Lots of free RAM (memory)

25 October 2006 at 5:21 pm | Techy

WooHoo!

Installed a new 1 gb stick of ram in my tablet pc (total: 1.5 GB) and today for the first time actually saw free memory over a gig!!!

Of course, with Windows Vista this much free memory will be a thing of the past. It is smarter than other OS’s and actually makes sure as much of the available memory is used at any given time. After all, all this unused memory is a waste of resources and time.

  • The memory is already in the system … so might as well put it to good use
  • Why not prefetch applications and data and keep them ready for future use

But I wonder how will they handle the additional drain on battery life. I am guessing free memory vs. used memory has a different (and higher) power requirement.

 

In other news … my computer’s screensaver has toasters that fly.

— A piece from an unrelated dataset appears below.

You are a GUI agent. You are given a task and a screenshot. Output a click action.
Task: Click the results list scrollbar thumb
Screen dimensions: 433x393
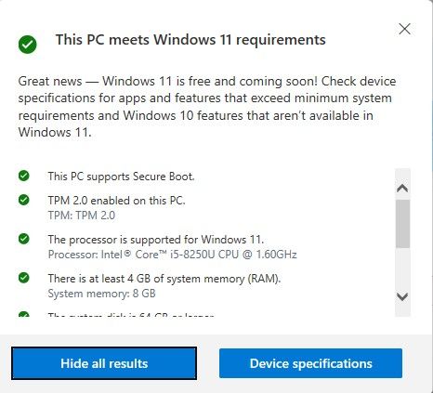[x=402, y=224]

Very quaint and yet so very cool still!

2 Responses to “Lots of free RAM (memory)”

  1. Jim

    Actually, most OSes these days put a disk cache in unused RAM. Win95, though, used to do this in such a sloppy way that the disk cache used to get swapped out to disk. How smart!

    I wonder, though, would it be worth having the OS keep track of which blocks of DRAM are used, and instruct the northbridge to perform memory refresh only for those DRAM banks that are used? This used to be an idea when the CPU had to perform the refresh (which results in a slight boost in performance), but now battery life is more critical. DRAM cells draw power when they’re being refreshed.

    I got you beat in the screensavers dept: XScreenSaver’s BSOD :-)
    http://en.wikipedia.org/wiki/XScreenSaver

  2. Vinit

    Well, that was partially what I was thinking when I wondered how will Vista deal with trying to balance using all of the RAM (meaning more refreshes) and saving battery life.

    Seeing how even 3 hours of quality battery life is tough to get, I would want to have some control over this (atleast an optional “battery saver mode”)

    C’mon … why would I need a BSOD screensaver when my OS can do it on-demand (sometimes, without demand!!!